## What is required:
Print exactly the lines starting at the one that contains "Where should I click to: Create" and ending at the last line of the listing below.

## Extracted records:
· · · ·

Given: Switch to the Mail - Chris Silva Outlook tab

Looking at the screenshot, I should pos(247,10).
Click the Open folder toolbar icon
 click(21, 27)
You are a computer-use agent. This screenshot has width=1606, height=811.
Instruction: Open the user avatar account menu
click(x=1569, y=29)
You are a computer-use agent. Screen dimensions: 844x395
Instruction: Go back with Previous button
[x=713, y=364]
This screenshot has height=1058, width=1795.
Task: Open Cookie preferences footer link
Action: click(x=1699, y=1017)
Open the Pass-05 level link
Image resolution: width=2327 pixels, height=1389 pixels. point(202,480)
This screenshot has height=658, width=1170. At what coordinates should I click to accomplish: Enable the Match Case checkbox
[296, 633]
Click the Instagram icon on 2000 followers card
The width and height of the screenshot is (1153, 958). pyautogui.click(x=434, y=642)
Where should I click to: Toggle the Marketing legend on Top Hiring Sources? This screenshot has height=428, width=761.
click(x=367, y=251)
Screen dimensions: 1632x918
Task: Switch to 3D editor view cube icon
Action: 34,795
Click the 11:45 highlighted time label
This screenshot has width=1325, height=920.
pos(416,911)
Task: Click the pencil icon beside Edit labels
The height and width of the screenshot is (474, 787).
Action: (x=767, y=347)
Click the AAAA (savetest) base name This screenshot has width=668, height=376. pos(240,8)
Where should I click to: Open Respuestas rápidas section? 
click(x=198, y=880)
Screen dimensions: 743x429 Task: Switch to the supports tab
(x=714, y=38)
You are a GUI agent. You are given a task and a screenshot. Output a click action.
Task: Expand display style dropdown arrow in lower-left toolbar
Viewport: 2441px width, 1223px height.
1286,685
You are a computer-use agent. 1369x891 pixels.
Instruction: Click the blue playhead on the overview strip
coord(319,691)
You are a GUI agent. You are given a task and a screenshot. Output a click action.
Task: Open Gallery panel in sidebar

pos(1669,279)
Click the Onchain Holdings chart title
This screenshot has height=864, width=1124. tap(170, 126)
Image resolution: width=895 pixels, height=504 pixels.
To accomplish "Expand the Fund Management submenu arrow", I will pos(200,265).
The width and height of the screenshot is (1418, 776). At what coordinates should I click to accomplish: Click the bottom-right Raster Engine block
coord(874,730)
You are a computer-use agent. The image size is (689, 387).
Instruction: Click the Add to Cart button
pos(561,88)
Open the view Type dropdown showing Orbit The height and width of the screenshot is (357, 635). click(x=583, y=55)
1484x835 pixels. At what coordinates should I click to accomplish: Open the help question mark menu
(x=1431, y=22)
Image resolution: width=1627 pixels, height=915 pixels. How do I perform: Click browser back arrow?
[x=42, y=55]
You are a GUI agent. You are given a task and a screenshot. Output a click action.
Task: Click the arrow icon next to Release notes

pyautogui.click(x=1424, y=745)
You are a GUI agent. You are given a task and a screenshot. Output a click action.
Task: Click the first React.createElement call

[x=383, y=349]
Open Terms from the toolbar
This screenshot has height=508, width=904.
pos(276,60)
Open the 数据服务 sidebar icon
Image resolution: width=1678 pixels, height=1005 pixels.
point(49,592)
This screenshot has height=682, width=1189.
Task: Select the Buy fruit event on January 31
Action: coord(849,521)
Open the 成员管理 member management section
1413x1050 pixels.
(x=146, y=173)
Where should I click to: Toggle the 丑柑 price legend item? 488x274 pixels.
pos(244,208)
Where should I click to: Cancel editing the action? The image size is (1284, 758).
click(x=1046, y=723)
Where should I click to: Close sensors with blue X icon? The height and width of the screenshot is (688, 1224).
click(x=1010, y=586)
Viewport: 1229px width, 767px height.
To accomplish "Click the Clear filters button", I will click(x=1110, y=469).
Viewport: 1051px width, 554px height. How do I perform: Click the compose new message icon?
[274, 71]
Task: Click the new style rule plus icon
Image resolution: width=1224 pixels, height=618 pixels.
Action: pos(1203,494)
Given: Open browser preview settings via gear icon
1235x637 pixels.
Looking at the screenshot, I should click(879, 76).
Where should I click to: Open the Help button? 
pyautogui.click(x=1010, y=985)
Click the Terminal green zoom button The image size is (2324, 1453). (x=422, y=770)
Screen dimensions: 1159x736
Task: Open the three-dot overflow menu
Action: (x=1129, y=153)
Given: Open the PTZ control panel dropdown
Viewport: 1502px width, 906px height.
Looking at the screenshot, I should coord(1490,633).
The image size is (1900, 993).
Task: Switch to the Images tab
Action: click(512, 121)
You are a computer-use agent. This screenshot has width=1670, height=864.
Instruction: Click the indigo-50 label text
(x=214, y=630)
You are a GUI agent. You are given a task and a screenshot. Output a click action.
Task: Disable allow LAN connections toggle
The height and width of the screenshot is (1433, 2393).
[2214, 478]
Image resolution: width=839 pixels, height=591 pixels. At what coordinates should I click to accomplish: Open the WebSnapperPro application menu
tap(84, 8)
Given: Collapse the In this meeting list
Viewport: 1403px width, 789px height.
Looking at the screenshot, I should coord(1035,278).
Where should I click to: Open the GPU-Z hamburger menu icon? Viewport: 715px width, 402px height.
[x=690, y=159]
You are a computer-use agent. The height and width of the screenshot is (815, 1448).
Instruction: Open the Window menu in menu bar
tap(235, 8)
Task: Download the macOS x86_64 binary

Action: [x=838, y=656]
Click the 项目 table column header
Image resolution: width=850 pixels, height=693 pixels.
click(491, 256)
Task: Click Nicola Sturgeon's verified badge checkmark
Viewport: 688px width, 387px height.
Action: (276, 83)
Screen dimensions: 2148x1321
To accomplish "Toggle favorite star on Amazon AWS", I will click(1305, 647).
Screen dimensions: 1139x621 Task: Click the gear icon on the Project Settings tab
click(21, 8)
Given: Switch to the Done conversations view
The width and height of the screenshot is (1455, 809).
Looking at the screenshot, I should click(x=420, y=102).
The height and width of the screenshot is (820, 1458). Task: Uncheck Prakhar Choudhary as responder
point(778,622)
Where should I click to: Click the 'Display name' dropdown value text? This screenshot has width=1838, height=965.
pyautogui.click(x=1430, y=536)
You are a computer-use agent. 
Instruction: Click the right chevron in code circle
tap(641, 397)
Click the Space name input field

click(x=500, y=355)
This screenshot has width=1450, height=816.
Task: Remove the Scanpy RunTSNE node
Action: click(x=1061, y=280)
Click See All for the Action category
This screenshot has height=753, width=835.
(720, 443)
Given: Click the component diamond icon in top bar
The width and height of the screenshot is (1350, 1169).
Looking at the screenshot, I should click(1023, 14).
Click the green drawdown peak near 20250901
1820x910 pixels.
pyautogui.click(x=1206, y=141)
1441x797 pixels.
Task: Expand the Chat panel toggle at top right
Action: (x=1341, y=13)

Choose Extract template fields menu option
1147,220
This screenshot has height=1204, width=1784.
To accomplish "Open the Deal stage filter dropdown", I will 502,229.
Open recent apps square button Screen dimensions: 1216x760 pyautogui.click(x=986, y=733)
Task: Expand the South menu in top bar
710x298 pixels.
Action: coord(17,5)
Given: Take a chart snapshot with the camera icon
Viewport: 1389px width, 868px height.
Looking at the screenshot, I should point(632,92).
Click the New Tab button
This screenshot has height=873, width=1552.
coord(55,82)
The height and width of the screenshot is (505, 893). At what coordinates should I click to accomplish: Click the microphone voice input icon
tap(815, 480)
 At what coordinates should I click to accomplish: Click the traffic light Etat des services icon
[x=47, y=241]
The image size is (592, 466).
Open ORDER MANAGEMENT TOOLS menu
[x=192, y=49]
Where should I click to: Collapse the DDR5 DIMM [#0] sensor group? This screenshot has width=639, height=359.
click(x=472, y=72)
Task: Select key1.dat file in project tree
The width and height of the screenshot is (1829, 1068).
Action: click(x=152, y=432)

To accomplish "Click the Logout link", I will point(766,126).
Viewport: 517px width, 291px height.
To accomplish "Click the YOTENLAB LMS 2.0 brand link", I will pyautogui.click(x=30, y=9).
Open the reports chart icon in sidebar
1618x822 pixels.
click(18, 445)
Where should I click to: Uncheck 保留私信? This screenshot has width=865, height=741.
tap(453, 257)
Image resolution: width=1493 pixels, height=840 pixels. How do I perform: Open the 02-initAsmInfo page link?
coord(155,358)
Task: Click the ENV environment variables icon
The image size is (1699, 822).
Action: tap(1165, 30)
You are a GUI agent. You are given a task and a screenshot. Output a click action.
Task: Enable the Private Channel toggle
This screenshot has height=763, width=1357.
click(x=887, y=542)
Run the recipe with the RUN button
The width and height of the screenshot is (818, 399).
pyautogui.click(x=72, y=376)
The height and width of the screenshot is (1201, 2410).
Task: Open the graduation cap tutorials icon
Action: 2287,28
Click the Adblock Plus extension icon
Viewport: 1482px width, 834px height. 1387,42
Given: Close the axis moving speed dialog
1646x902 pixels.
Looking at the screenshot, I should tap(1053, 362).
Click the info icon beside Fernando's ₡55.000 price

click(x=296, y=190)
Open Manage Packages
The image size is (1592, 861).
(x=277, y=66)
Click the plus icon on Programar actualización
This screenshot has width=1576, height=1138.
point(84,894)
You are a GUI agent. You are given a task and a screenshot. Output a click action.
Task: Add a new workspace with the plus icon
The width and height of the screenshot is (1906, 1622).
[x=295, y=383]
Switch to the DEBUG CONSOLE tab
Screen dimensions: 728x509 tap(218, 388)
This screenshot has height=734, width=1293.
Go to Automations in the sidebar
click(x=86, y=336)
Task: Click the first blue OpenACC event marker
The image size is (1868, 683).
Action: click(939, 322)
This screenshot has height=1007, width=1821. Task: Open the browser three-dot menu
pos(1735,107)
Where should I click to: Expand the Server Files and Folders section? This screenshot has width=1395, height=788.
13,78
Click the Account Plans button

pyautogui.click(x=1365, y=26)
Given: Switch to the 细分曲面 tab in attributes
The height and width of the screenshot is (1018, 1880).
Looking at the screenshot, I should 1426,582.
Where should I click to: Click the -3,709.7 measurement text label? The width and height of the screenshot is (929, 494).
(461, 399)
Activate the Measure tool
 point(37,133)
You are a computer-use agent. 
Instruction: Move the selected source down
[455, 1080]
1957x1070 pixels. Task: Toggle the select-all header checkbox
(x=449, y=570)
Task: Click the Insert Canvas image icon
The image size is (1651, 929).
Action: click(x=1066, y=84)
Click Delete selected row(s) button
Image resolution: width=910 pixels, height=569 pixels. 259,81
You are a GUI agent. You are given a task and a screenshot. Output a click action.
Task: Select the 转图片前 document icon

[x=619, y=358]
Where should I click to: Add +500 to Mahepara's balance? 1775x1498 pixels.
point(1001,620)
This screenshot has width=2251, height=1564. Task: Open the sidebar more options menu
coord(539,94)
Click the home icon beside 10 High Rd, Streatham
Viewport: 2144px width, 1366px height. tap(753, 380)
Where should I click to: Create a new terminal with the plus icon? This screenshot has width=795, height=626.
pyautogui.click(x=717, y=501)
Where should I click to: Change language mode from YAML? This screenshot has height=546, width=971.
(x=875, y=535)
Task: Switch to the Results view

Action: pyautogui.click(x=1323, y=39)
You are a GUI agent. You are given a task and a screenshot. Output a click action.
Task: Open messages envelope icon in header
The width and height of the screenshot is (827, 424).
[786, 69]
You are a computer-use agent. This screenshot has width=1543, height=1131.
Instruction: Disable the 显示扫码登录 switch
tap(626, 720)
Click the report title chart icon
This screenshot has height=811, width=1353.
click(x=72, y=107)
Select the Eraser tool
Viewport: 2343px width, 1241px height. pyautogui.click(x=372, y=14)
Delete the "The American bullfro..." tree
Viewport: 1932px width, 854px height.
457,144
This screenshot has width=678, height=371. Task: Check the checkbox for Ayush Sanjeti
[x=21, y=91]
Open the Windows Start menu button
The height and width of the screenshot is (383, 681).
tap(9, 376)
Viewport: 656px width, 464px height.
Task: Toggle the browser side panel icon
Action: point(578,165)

· · · ·

## Exercise solution:
Where should I click to: Create a new terminal with the plus icon? This screenshot has width=795, height=626.
pyautogui.click(x=717, y=501)
Where should I click to: Change language mode from YAML? This screenshot has height=546, width=971.
(x=875, y=535)
Task: Switch to the Results view

Action: pyautogui.click(x=1323, y=39)
You are a GUI agent. You are given a task and a screenshot. Output a click action.
Task: Open messages envelope icon in header
The width and height of the screenshot is (827, 424).
[786, 69]
You are a computer-use agent. This screenshot has width=1543, height=1131.
Instruction: Disable the 显示扫码登录 switch
tap(626, 720)
Click the report title chart icon
This screenshot has height=811, width=1353.
click(x=72, y=107)
Select the Eraser tool
Viewport: 2343px width, 1241px height. pyautogui.click(x=372, y=14)
Delete the "The American bullfro..." tree
Viewport: 1932px width, 854px height.
457,144
This screenshot has width=678, height=371. Task: Check the checkbox for Ayush Sanjeti
[x=21, y=91]
Open the Windows Start menu button
The height and width of the screenshot is (383, 681).
tap(9, 376)
Viewport: 656px width, 464px height.
Task: Toggle the browser side panel icon
Action: point(578,165)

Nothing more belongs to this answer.